Caporalato nelle Langhe, Slow Wine: "Continuare a minimizzare non fa bene a nessuno"
Sul portale della guida che fa capo a Slow Food una presa di posizione dopo i recenti fatti di cronaca: "Che qualcosa di strano potesse accadere (ancora) in Langa lo avevamo purtroppo annusato"“Continuare a minimizzare e a dire che si tratta di poche mele marce non fa bene a nessuno. In primis ai vignaioli seri e capaci”. Si conclude così l’articolo firmato da Giancarlo Gariglio sul portale di Slow Wine, “costola” di Slow Food dedicata al mondo del vino che realizza e pubblica l’omonima guida. Una presa di posizione pubblicata ieri, martedì 16 luglio, sul tema del caporalato. Un commento ai fatti degli ultimi giorni, proprio mentre in piazza Risorgimento ad Alba andava in scena la manifestazione organizzata dai sindacati dopo l’inchiesta “Iron Rod” condotta dalla Questura di Cuneo, che ha portato alla luce casi di sfruttamento e violenze nei confronti dei braccianti in alcuni centri delle Langhe.

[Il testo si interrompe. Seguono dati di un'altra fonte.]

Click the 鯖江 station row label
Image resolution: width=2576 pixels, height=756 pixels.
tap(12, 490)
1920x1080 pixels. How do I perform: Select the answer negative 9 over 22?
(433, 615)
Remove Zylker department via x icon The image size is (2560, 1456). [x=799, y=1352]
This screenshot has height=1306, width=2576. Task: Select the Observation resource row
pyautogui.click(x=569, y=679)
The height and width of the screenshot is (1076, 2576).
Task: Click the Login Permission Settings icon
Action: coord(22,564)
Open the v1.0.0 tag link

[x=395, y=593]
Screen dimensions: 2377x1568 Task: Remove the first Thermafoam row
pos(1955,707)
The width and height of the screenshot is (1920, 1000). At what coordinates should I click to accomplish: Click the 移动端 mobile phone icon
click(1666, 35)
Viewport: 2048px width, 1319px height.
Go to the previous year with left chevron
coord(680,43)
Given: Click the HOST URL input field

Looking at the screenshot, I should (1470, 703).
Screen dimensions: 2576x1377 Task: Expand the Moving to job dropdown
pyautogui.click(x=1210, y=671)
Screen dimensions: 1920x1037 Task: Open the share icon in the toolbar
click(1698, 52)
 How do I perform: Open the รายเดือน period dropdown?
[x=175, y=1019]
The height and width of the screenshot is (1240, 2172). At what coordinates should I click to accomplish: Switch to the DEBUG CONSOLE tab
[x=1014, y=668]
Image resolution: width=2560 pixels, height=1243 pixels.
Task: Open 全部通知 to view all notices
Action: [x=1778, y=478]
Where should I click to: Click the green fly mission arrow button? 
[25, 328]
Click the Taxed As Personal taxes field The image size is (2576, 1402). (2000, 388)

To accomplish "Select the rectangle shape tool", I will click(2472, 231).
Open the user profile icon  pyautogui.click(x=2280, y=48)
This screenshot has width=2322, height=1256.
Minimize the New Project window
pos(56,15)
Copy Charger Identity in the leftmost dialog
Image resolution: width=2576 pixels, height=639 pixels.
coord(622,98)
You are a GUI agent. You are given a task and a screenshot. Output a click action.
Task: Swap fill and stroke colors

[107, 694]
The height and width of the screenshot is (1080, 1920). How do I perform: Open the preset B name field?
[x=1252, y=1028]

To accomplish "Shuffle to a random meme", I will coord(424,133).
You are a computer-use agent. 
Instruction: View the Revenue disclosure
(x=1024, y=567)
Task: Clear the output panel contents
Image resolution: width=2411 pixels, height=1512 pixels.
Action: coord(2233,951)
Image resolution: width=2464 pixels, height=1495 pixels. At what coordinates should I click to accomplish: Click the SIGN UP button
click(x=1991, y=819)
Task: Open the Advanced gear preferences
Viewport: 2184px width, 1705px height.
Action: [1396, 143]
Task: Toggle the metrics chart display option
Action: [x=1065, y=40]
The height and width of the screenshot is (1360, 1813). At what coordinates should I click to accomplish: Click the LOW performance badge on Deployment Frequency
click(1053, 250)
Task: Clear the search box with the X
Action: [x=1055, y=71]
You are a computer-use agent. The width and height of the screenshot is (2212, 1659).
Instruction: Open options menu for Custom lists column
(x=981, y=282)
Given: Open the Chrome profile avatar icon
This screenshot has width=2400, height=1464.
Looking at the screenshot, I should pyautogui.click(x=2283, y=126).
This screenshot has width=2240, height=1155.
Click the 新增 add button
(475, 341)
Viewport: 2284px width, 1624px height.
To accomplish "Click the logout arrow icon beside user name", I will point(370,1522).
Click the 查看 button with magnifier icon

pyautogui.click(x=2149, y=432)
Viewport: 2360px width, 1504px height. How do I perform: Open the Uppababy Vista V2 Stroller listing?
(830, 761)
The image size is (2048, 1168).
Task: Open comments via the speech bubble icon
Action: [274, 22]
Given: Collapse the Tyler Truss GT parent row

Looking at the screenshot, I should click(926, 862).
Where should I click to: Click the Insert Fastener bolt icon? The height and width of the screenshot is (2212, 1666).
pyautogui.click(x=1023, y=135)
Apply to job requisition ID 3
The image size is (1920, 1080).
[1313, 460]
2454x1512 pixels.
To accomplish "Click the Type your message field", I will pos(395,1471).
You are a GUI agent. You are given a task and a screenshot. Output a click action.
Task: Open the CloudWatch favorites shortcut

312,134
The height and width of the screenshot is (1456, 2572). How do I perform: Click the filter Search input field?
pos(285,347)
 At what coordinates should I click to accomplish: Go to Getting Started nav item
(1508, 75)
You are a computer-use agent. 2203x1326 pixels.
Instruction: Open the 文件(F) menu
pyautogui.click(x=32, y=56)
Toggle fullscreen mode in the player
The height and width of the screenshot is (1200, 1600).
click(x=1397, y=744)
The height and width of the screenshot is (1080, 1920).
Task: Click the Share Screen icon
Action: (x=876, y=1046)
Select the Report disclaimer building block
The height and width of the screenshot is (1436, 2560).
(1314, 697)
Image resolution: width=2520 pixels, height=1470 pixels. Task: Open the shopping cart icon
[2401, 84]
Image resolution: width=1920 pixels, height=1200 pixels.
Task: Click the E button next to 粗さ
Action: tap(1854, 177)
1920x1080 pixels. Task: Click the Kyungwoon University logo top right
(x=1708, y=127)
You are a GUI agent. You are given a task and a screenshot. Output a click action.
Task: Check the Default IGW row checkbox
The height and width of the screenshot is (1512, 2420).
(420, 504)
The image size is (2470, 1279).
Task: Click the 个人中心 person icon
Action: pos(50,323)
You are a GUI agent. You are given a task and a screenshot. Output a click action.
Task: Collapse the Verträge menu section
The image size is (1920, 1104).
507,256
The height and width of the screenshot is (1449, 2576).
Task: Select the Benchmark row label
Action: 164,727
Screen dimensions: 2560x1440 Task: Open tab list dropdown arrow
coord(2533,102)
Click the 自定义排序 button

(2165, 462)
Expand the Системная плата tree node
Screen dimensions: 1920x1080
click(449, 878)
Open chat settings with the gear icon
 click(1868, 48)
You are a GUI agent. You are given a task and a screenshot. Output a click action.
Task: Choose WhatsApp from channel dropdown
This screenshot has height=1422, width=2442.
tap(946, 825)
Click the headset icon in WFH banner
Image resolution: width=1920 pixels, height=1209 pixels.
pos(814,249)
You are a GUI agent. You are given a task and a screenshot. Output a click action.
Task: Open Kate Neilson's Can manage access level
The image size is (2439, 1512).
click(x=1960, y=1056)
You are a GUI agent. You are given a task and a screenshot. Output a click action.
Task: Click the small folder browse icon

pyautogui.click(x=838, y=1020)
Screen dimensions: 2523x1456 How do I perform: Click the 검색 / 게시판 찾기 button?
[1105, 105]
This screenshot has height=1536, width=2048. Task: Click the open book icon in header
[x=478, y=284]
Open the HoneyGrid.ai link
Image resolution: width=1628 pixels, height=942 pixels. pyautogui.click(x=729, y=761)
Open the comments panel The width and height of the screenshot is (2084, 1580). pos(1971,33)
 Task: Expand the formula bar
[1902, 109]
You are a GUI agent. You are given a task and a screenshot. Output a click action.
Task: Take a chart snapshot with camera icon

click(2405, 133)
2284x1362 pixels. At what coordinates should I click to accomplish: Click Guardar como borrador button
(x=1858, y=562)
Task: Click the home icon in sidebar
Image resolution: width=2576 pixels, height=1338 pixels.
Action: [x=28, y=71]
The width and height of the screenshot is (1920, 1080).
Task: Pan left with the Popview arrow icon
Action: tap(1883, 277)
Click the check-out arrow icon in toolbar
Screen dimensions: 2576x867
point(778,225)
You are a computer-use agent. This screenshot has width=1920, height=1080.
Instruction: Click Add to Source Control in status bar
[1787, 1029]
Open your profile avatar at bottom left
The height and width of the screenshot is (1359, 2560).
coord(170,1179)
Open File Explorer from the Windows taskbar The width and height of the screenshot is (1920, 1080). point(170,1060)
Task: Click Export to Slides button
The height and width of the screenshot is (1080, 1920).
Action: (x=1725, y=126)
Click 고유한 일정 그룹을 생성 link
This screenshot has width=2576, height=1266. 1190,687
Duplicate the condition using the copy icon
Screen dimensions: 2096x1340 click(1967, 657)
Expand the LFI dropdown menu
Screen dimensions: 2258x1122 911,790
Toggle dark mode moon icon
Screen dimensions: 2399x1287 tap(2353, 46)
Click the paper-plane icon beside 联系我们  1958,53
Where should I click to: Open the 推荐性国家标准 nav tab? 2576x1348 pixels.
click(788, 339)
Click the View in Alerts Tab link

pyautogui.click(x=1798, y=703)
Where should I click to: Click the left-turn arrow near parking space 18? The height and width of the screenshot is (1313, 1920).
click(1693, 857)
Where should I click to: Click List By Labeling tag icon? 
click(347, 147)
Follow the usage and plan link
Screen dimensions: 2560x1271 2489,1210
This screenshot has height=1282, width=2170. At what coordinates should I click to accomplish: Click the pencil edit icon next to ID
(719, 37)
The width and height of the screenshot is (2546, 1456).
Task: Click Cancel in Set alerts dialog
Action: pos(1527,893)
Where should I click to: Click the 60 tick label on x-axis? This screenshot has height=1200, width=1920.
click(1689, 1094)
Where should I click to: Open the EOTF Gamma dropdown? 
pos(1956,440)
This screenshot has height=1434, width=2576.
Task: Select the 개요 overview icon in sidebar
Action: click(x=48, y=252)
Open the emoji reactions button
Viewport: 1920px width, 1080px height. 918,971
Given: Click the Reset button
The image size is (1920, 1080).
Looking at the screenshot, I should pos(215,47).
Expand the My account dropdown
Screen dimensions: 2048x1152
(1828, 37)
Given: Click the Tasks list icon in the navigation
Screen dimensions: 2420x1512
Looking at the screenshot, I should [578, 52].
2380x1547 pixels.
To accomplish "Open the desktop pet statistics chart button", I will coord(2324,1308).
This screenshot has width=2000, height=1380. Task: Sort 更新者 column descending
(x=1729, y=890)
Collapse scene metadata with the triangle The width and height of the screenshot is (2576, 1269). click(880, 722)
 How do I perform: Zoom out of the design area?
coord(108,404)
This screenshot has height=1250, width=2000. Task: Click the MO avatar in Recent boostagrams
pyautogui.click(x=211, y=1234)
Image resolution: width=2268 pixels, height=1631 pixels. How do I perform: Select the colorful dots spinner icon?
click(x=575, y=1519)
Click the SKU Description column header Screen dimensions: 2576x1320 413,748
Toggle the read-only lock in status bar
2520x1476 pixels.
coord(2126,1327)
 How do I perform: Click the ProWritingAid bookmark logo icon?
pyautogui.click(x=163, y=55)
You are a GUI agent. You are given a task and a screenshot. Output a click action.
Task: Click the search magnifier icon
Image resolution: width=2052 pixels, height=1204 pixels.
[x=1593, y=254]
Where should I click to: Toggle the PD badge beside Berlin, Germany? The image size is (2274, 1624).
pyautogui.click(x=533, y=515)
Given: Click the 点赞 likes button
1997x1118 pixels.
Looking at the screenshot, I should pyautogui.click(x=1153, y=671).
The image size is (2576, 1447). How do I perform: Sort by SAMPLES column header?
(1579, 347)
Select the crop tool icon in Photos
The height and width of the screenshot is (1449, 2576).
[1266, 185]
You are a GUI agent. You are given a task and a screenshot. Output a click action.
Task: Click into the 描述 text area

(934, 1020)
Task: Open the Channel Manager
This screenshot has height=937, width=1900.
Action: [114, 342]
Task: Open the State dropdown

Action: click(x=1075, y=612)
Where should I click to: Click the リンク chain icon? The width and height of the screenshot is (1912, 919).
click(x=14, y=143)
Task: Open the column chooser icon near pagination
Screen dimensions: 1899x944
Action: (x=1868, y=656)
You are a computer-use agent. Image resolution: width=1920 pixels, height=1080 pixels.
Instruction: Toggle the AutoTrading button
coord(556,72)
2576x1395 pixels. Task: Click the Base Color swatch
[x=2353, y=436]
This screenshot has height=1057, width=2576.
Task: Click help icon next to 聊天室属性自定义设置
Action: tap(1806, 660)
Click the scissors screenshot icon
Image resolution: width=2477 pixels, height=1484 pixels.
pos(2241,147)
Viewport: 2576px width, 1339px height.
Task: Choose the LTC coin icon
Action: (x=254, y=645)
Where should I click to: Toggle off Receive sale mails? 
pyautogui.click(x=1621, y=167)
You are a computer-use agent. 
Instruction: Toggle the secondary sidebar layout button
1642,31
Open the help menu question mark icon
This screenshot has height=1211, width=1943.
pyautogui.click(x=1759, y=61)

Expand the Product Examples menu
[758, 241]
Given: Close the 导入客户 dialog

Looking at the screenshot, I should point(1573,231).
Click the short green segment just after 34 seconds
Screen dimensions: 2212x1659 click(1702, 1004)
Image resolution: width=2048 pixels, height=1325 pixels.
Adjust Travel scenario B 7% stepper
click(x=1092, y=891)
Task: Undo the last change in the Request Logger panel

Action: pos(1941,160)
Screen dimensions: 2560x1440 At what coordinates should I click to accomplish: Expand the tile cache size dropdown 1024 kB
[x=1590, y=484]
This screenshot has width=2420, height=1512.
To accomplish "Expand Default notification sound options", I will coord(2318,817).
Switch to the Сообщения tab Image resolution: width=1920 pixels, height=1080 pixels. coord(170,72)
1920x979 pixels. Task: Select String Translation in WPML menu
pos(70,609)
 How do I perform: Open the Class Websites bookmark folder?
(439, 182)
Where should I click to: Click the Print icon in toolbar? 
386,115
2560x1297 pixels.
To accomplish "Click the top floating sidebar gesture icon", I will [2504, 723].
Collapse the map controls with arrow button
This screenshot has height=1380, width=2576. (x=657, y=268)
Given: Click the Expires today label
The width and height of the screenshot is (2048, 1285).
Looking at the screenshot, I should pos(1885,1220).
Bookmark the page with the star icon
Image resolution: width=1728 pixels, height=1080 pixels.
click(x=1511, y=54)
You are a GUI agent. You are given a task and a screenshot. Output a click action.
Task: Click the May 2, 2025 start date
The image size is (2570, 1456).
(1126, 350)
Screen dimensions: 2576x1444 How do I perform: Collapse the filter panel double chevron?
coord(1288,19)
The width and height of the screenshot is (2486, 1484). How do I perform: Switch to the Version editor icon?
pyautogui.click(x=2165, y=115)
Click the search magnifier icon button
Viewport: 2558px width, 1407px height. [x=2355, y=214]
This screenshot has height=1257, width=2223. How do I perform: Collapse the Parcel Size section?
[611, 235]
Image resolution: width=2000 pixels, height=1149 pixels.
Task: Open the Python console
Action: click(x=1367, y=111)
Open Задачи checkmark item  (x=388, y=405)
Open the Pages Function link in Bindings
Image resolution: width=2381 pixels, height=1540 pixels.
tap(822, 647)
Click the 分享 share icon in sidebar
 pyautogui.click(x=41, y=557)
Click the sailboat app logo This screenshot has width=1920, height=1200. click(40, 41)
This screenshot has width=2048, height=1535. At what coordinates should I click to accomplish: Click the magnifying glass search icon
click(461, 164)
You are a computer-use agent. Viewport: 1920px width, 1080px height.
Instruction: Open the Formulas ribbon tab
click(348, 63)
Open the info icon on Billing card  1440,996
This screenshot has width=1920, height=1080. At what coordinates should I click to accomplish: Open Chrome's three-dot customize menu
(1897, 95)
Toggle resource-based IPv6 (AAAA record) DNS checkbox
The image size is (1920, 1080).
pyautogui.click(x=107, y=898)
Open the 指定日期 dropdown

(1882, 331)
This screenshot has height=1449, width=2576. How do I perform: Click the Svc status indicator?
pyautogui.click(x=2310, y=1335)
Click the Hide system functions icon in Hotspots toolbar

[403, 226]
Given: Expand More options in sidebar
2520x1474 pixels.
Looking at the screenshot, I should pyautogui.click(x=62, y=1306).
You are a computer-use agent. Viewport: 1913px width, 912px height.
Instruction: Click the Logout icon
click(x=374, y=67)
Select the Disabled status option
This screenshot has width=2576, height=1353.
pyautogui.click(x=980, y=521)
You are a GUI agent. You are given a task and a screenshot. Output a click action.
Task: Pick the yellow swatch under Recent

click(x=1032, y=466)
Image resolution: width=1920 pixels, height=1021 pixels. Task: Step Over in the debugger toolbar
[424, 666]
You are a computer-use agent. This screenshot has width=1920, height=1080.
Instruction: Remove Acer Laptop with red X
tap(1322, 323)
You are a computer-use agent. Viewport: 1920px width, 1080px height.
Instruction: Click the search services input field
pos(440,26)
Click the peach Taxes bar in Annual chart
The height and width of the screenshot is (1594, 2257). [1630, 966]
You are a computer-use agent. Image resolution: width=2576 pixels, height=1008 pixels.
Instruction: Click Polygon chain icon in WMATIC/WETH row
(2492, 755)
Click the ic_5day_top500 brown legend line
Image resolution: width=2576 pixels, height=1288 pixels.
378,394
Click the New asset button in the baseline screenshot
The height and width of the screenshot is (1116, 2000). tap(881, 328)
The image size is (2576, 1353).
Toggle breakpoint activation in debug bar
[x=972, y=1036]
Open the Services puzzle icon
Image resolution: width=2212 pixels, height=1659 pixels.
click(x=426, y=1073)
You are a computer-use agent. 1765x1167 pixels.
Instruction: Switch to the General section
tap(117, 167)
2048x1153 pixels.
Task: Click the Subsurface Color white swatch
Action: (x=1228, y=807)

Si legge nell’articolo: “Che qualcosa di strano potesse accadere (ancora) in Langa lo avevamo purtroppo annusato. Per questo avevamo fatto qualche telefonata ai vignaioli per informarci, anche se un po’ tutti ci avevano assicurato che dopo i fatti legati al caporalato del 2015, la situazione era migliorata. L’impressione era che le aziende fossero in affanno, cominciando a scarseggiare la manodopera tra i filari, al punto che alcune di esse hanno scelto di uscire dal regime biologico, formalmente solo per problemi legati al clima impazzito e alla flavescenza. In seguito alla pandemia molti cittadini stranieri, in particolare macedoni e rumeni, hanno fatto ritorno ai paesi di origine, senza farsi più rivedere in Piemonte. Da non trascurare, poi, il fenomeno della concorrenza rappresentata da altre aziende tedesche e francesi, disposte a pagare di più e a offrire servizi migliori rispetto ai nostri”.
“Lo sfruttamento dei lavoratori in agricoltura, il caporalato, la violenza delle aggressioni come quelle segnalate dalle forze dell’ordine in questi giorni – commenta Federico Varazi, vicepresidente di Slow Food Italia – non sono assolutamente giustificabili. Mai! Né laddove la produzione vitivinicola rende troppo poco, né tanto meno dove ettari di vigna spuntano prezzi spropositati come nei territori più pregiati delle Langhe. Ora, oltre che una rapidità nelle indagini e nel giudizio dei colpevoli, ci aspettiamo una levata di scudi da parte dei produttori di vino, che non devono più tollerare comportamenti di questo tipo che ledono la loro immagine, creano concorrenza sleale e ci riportano a pratiche medievali inumane e intollerabili. Chiediamo che i consorzi di tutela interessati prendano le distanze in via definitiva e irreversibile da tutte quelle cantine che verranno ritenute responsabili di questo ennesimo caso di vile sfruttamento lavorativo”.
Quella che serve, secondo l’autore dell’articolo, è una vera e propria “rivoluzione culturale” che ad oggi stenta a vedersi: “Negli ultimi dieci anni la viticoltura di Langa si è incredibilmente arricchita e soprattutto rinnovata, con investimenti importanti e un’attenzione maniacale nella gestione delle campagne, anche assumendo agronomi e consulenti di grido. Non ci pare che sia stato fatto molto, al contrario, per far sì che le persone che tengono in piedi la viticoltura di questo territorio, ovvero gli stranieri, siano maggiormente integrate nel tessuto economico e sociale di questo territorio. Insomma non è partita la rivoluzione culturale che tanto auspicavamo e che poteva (e doveva) ridisegnare l’intero settore”.
“Noi appassionati di vino abbiamo poi una responsabilità non di poco conto. Dobbiamo cominciare a valorizzare, al pari della bontà del prodotto e della sua sostenibilità, anche l’eticità delle cantine, premiando quelle che creano progetti sociali, offrono case ai dipendenti, incentivano l’assunzione degli stessi. La trasparenza in questo campo deve diventare un pilastro su cui fondare la viticoltura di Langa dei prossimi vent’anni”, conclude l’articolo.